Written problem
Rewrite the lines from the one containing "Image resolution: width=608" through the end of these lines, substituting "remove" for "delete" and changing nothing else. Leave the pictures out of your answer.

Material
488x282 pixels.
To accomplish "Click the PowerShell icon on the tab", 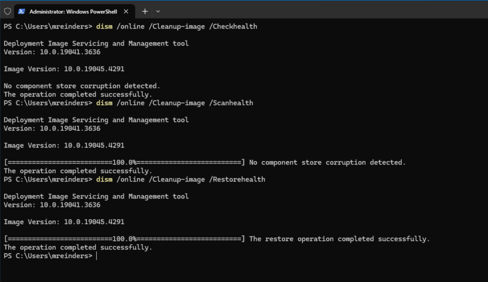I will (x=21, y=11).
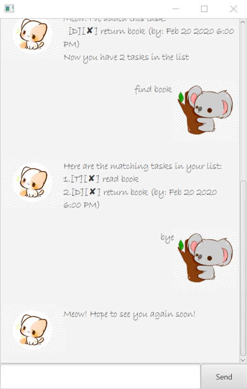
Task: Click the cat avatar beside matching tasks reply
Action: pyautogui.click(x=32, y=182)
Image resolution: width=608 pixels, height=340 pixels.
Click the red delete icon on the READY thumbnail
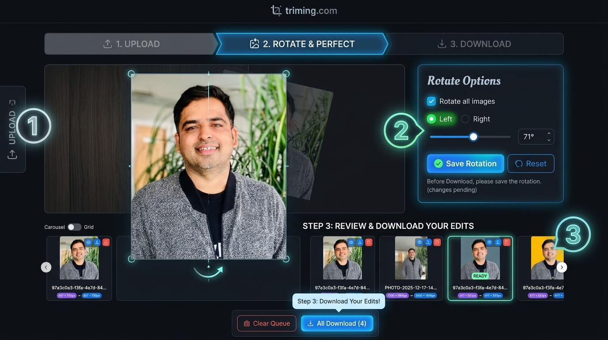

Task result
Image resolution: width=608 pixels, height=340 pixels.
Click the red remove icon on the READY thumbnail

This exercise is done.